The Diabetes Prevention Program follows the Lifestyle Change Program that was created by the Centers for Disease Control. The program started 20 years ago in Indianapolis and has been funded globally since that time.

The four-year funding for Rehoboth is underway and the team selected their first cohort for the study. Participants will have a one-year commitment to participate in 16 sessions for the first six months and six sessions in the second half of the year.

“Finding participants that are very committed to their determination to change their behavior or lose weight is important,” she said. “We are rigorously trying to screen not just those who qualify, but those who would also qualify and be committed.”

The first cohort session will take place at the Rehoboth Christian School Wellness Center on June 25, from 4:30 to 6:30 pm.

Participation in the study is free. The program has a value of several thousand dollars. Registration for participants began recently during the health fair at the mall.

“In my booth, we actually tested over 200 blood sugars,” she said, referring to the stick test diagnosis.

Individuals who are overweight with a body mass index over 25 can apply for the program if they are 18 or older. Individuals who have been diagnosed with diabetes can apply.

People who score five or higher on the diabetes screening test can also apply.

“You have to be a certain weight to get a certain number of points. If you’re a man, you automatically get one point,” she said. “If you have gestational diabetes, that guarantees you entrance into the program.”

Baltz requested permission from commissioners to recruit participants from county worksites during lunch break or staff meetings. The team would employ the stick test, screen test and other methods to determine eligibility.

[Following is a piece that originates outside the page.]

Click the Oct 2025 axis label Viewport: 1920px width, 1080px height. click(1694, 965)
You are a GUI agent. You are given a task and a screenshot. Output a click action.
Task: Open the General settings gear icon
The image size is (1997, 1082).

She also asked if the county could disseminate information on the program.

Chairwoman Genevieve Jackson said there are several area programs currently studying diabetes as well.

“You mentioned studying people close to the vicinity of Gallup. Rural areas need it the most and they often have no transportation,” she said.

Baltz said the first cohort will be locally, but the program has plans to expand to the Navajo Nation and Zuni Pueblo, possibly.

Each cohort consists of 20 individuals and there will be about five cohorts for the study.

Commissioner Carol Bowman-Muskett said, “Every one of us in this room is affected. It’s tough,” she said.

In response to the request for participation from the commission, one leader stepped forward.

Commissioner Bill Lee volunteered to serve as the champion from the commission and is going to participate in the study.

“I’ve got a high number (from the screening test), maybe I can be that champion. Madam Chair, I’d like to volunteer to do that,” he said.